With regard to the treatment of the upper limb manifestations, we recommend good hand hygiene and regular use of topical emollients. The application of the latter also gives the patients an opportunity to inspect the hand for insensate injuries. Once patients develop ulcers on the hand, these should be treated with rest, elevation in a sling, regular wound cleaning and debridement and antibiotics, if required. Surgical debridement should be reserved for those patients in whom a strict period of rest, elevation and wound cleaning has failed to prevent the development of osteomyelitis. Similarly to the lower limb cases, we advocate a period of close preoperative monitoring and investigation with an MRI scan to ensure excision of all infected bone and soft tissue of dubious viability, followed by adequate soft-tissue coverage.

A multidisciplinary approach is essential and should involve a pediatrician or neurologist depending on the age of the patient, a geneticist and clinical psychologist in the early diagnostic stages. With orthopedic manifestations, the team should also include an orthopedic surgeon, infection disease specialist, musculoskeletal radiologist, physiotherapist, and occupational therapist, with access to an orthotist and prosthetist.

This paper is the first population-based study of this condition and one of the larger series with functional scores. There are certainly other aspects to the condition that needs to be further investigated. These include patient-related aspects such as the effects of the condition on the patients’ quality of life, psychosocial and employment issues. From a health service aspect, analysis of the impact of this condition and its treatment on the orthopedic service, with regard to cost, as well as issues such as having patients with open wounds and possibly multi-resistant bacteria in wards with patients who have recently undergone a joint arthroplasty or insertion of metalwork.

Conclusions

This paper is the first population-based study of this condition and one of the largest series with functional scores. A multidisciplinary approach is essential in managing these patients. The surgical treatment of these conditions is often difficult and protracted, and judicious and careful consideration to both the bony and soft tissues aspects of the management need to be taken into account, with functional limb amputation not necessarily being considered as a last resort.

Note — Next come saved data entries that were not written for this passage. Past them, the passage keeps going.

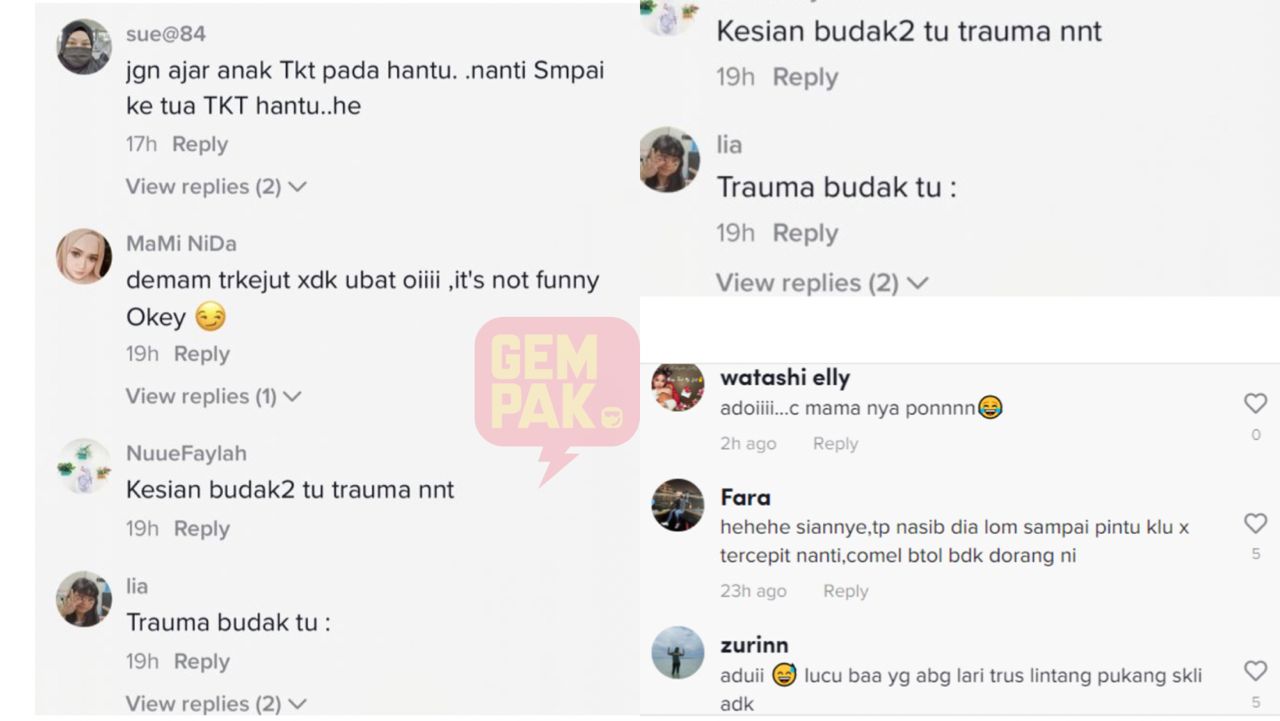Open MaMi NiDa's profile picture
1280x721 pixels.
83,257
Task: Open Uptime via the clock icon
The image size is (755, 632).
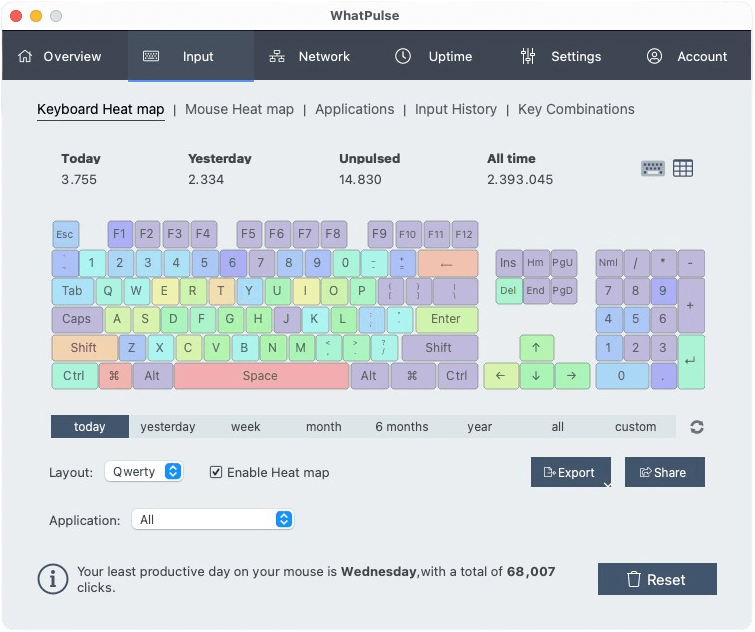Action: point(403,56)
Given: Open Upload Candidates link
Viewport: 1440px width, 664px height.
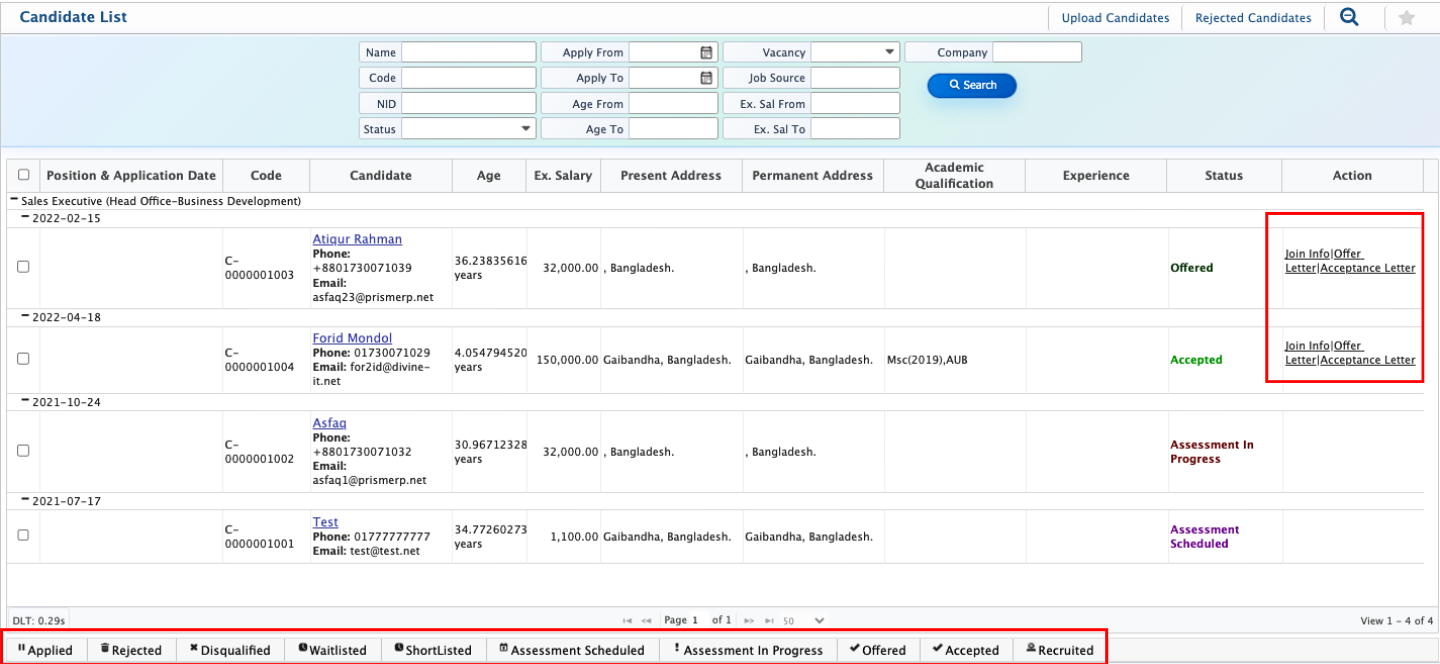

Declaration of patient consent

The authors certify that they have obtained all appropriate patient consent forms. In the form, the patients have given their consent for their images and other clinical information to be reported in the journal. The patient understands that name and initials will not be published, and due efforts will be made to conceal identity, but anonymity cannot be guaranteed.

Financial support and sponsorship

Nil.

Conflicts of interest

Each author certifies that he/she has no commercial associations (e.g. consultancies, stock ownership, equity interest, and patent/licensing arrangements) that might pose a conflict of interest in connection with the submitted article.